Would you repeat the listing exactly, without any of its images?
-- Opening Marker --
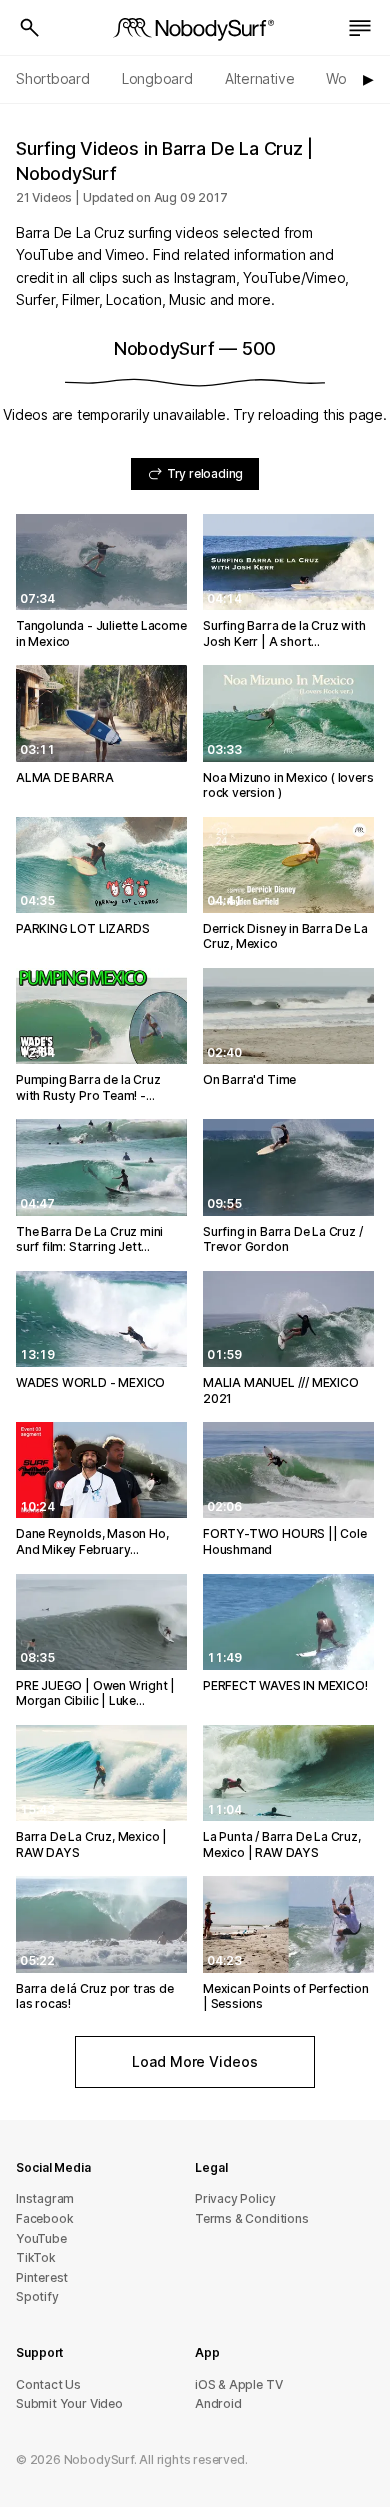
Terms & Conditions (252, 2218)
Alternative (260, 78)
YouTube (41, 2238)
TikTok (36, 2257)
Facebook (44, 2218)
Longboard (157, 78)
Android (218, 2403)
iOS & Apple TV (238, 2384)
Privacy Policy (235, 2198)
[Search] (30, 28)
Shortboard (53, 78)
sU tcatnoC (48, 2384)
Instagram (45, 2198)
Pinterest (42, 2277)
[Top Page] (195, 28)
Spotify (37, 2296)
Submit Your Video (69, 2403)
-- Closing Marker --
**Response to the task**.
Terms & Conditions (252, 2218)
Alternative (260, 78)
YouTube (41, 2238)
TikTok (36, 2257)
Facebook (44, 2218)
Longboard (157, 78)
Android (218, 2403)
iOS & Apple TV (238, 2384)
Privacy Policy (235, 2198)
[Search] (30, 28)
Shortboard (53, 78)
sU tcatnoC (48, 2384)
Instagram (45, 2198)
Pinterest (42, 2277)
[Top Page] (195, 28)
Spotify (37, 2296)
Submit Your Video (69, 2403)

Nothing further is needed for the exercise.